# START OF DATA FOR THE TASK

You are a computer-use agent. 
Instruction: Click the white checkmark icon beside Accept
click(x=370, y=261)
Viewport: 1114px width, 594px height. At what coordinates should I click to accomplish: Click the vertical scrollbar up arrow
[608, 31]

# END OF DATA FOR THE TASK
# START OF DATA FOR THE TASK

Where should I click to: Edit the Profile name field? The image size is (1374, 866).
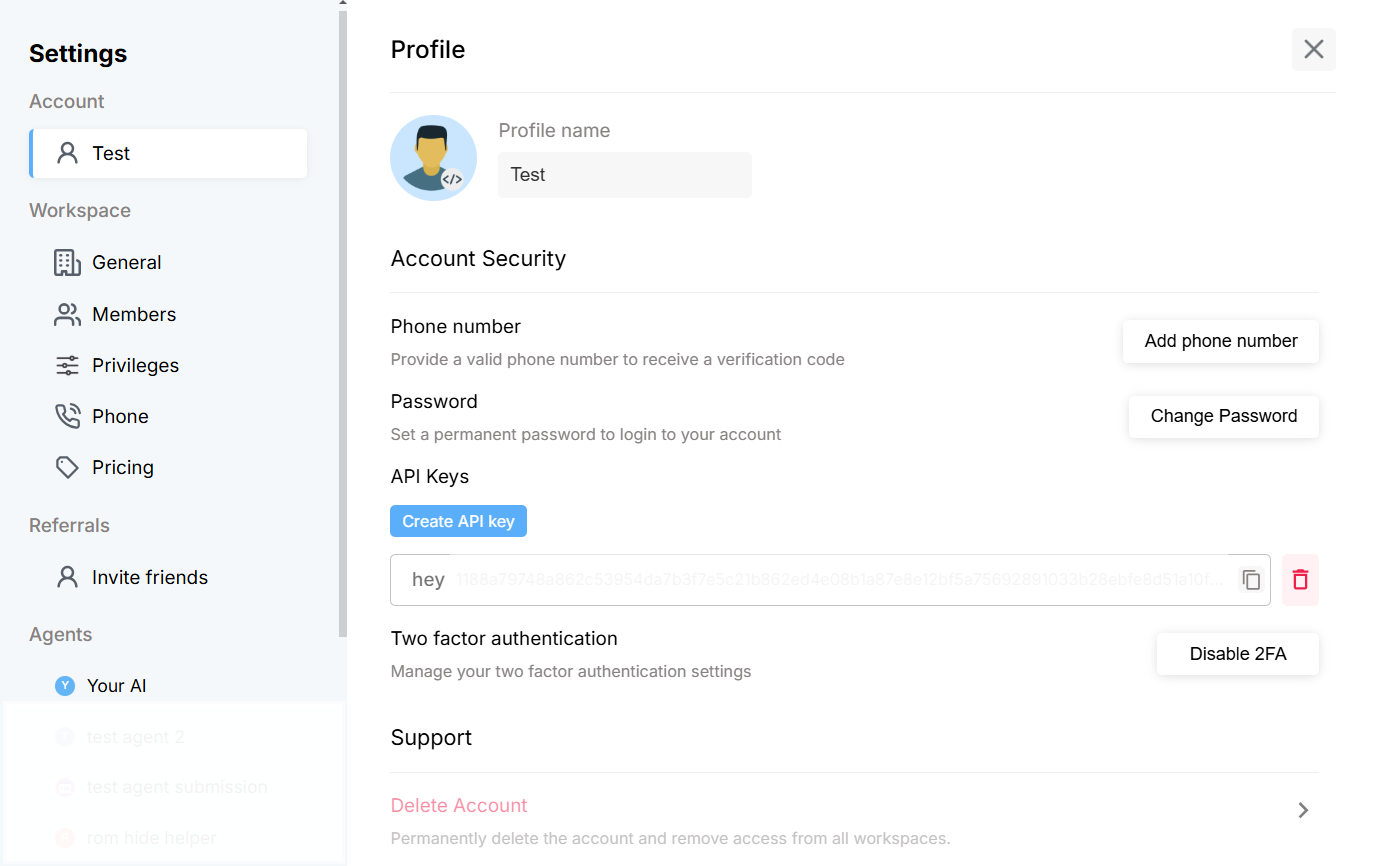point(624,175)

# END OF DATA FOR THE TASK

**DIRECTIONS FOR THIS TASK**
Return every line of the records that contains the word "should".

**REPLY**
Viewport: 1114px width, 594px height. At what coordinates should I click to accomplish: Click the vertical scrollbar up arrow
Where should I click to: Edit the Profile name field? The image size is (1374, 866).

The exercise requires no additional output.